In this respect, the advancing ages of Nobel Prize recipients appear to point towards the same tendencies: the average age of Nobel Prize recipients has steadily increased since about 1950 (see Fig. 6). Assuming that many Nobel Prize recipients, like those in physics, often achieve their notable scientific finding during an earlier life period (Karazija and Momkauskaita 2004), it may be that the scientific discoveries of Nobel Prize recipients become older as well. This aging of Nobel Prize findings can be seen as similar to the aging of cited articles and as an indication of a decrease, or a slowing down, in significant discoveries within recent years. The change in the age of the Nobel Prize recipients occurred in 1950, 20 years earlier than the change in the numbers of awarded doctorate degrees and published scientific articles. This lagging may point to the relation between fundamental, transformative findings and routine scientific work firmly based upon past scientific achievements as it is defined as ‘normal science’ by Kuhn (1962). In this respect, it is interesting to note that if the dominance between science and technology is considered, the onset of the postmodern era may be related to about 1980 (Forman 2007). The lagging of developments in active sciences—monitored by the number of annually awarded doctorate degrees and published scientific articles—to the more mainstream perception could explain this difference. As a result, the fundamental changes in the scientific endeavor often discussed in the context of ‘postmodern science’ can in fact be traced with scientometric data (although additional quantitative data would be desirable to further corroborate the changes discussed above).
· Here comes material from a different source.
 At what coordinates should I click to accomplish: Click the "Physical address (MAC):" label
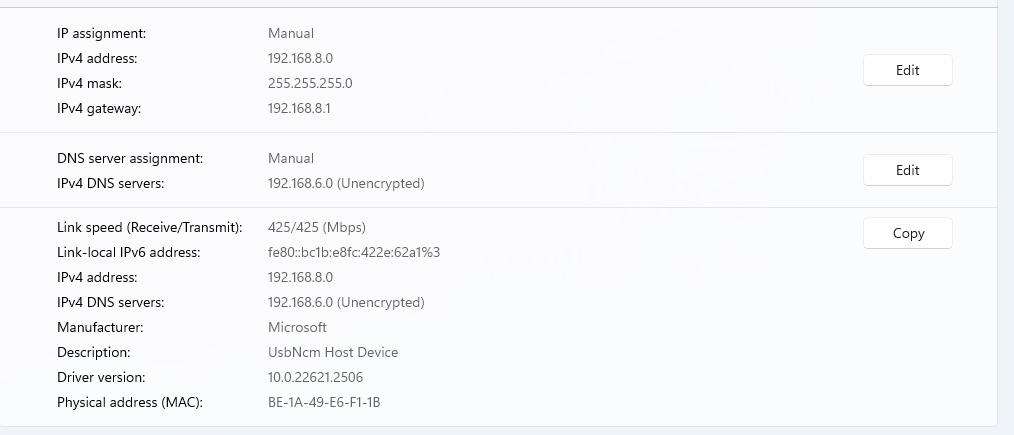[130, 402]
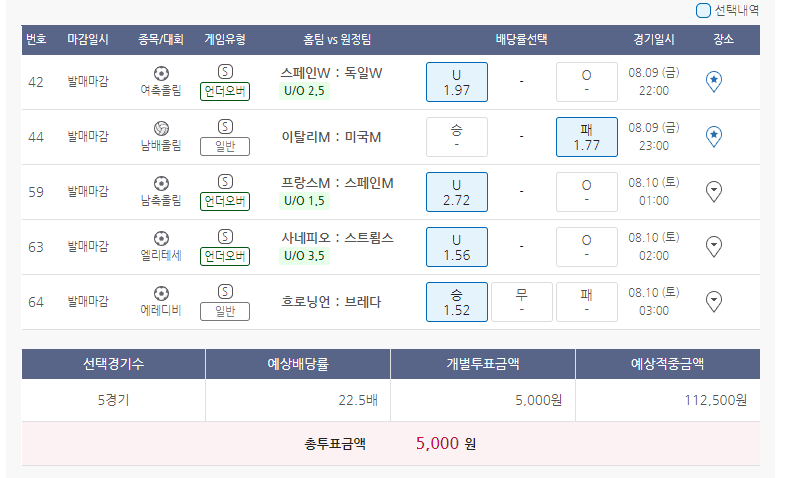The height and width of the screenshot is (478, 793).
Task: Click the S icon for match 64
Action: coord(225,292)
Related perceptions of diminishing returns, for instance, in the sciences (Horgan 2004), the shift to the primacy of technology over science (Forman 2007), or that fundamental science is increasingly indistinguishable from technological advancement (Ziman 1994) can be associated with scientometric data.

Conclusions

The article suggests demography is one of the key driving factors of developments in the sciences and that the transition to the era of postmodern science can be traced to, and at least in part explained by, demographics and the bibliometric data of the sciences. To support this conclusion, demographic and bibliometric data has been evaluated along with data on Nobel Prize recipients.

A change in the growth of the annual numbers of awarded doctorate degrees and in the growth of scientific journal articles around 1970 has been observed. Changes in the age of Nobel Prize recipients can be traced to even earlier decades. Considering these data sets, one may conclude that the highly developed countries are already at, or rather close to, their saturation limit. With respect to the United States, this saturation limit does not appear to be static as it seems to develop more or less in sync with the total population growth. As such, it is suggested that the saturation limit of de Solla Price given in Fig. 1 may have to be seen in relation to the total population. Of particular interest in the decades to come is the evolving demography of scientists in highly developed countries which have a declining population. With respect to the annual growth numbers, economically rapidly growing countries like China and India are arguably still in strong growth stages and it probably will take several decades until they will reach their scientific potential and saturation limit. With respect to the discussed scientometric data different aspects of the notions of steady state or postmodern science can therefore be specifically differentiated and perceived.